Но я, вспомнив Ботанические Сады, кивнул.
– Понимаю. Дальше.
– Но если ты пойдешь на север и к западу, то через каменное городище всяко должен будешь пройти. Ему даже путь твой искривлять не придется, а там… Некоторые не находят там ничего, кроме разрушенных стен. Кое-кто, слышал я и такое, сокровища находил. Одни возвращаются назад со свежими россказнями, другие не возвращаются вовсе. Девицы твои, я так полагаю, не девственницы?
Доркас тихонько ахнула. Я покачал головой.
– Это хорошо. Девственницы как раз чаще всего и не возвращаются. Пройти постарайся за день, чтоб с утра солнце светило через правое плечо, а потом в левый глаз. Застигнет там ночь – главное, не останавливайся и в сторону не сворачивай. Держи на Ихуайвулу, как только его звезды покажутся в небе.

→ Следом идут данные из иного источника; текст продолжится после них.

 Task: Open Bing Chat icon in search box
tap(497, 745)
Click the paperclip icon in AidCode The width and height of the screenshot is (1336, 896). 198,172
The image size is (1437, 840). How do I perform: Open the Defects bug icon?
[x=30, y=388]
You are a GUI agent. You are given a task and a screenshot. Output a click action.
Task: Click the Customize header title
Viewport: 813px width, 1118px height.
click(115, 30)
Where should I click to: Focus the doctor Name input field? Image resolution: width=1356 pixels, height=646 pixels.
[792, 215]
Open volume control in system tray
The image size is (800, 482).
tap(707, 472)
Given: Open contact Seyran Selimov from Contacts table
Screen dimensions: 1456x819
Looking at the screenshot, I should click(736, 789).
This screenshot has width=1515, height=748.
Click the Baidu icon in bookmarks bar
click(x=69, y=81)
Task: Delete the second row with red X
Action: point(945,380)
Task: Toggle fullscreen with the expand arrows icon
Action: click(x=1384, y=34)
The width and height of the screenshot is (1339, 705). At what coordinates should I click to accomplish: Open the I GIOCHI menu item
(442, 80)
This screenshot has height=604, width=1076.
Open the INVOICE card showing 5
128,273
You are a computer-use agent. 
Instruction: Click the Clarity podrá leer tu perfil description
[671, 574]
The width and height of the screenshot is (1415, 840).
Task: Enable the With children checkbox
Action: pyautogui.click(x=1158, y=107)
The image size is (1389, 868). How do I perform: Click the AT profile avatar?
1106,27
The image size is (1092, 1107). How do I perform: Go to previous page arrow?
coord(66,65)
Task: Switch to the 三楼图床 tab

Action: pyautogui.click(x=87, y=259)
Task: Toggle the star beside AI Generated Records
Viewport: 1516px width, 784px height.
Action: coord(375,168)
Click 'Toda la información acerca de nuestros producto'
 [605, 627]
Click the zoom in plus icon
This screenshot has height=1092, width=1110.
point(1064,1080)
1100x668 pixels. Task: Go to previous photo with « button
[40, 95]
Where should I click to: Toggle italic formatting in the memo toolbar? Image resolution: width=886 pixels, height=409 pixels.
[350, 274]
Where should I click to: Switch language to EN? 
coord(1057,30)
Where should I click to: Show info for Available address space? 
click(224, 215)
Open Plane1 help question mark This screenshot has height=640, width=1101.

Я кивнул и раскрыл было рот, собираясь продолжить расспросы, но тут хворый у очага открыл глаза и сел. Одеяло он сбросил, и я увидел, что грудь его перетянута испятнанной кровью повязкой. Вздрогнув, он во все глаза уставился на меня, что-то выкрикнул, и моего горла тут же коснулась холодная сталь – нож гуртовщика.
– Да не сделает он тебе зла, – сказал гуртовщик больному на том же диалекте, только гораздо медленнее, отчего я его и понял. – По-моему, он вовсе не знает, кто ты таков.
– Точно говорю, отец: это новый ликтор Тракса! Оттуда посылали за ликтором, и клавигеры говорят, что он вот-вот будет. Прикончи его, не то всем, кто еще жив, конец!
Пораженному упоминанием о Траксе, до которого еще идти и идти, мне захотелось расспросить его поподробнее. Пожалуй, договориться с ним и с его отцом мирно оказалось бы не так уж сложно, но тут Доркас ударила гуртовщика по уху тыквенной бутылью. Конечно, пустяковый, нанесенный женской рукой удар не нанес ему никакого урона, если не считать легкой боли да разбитой бутыли. В ответ гуртовщик отмахнулся от Доркас кривым обоюдоострым ножом, но я, перехватив удар, сломал ему руку, а клинок ножа переломил надвое, придавив каблуком. Сын гуртовщика приподнялся, потянулся ко мне, однако Коготь, вернув его к жизни, сил ему не прибавил, и Доркас одним толчком повалила Манаила на тюфяк.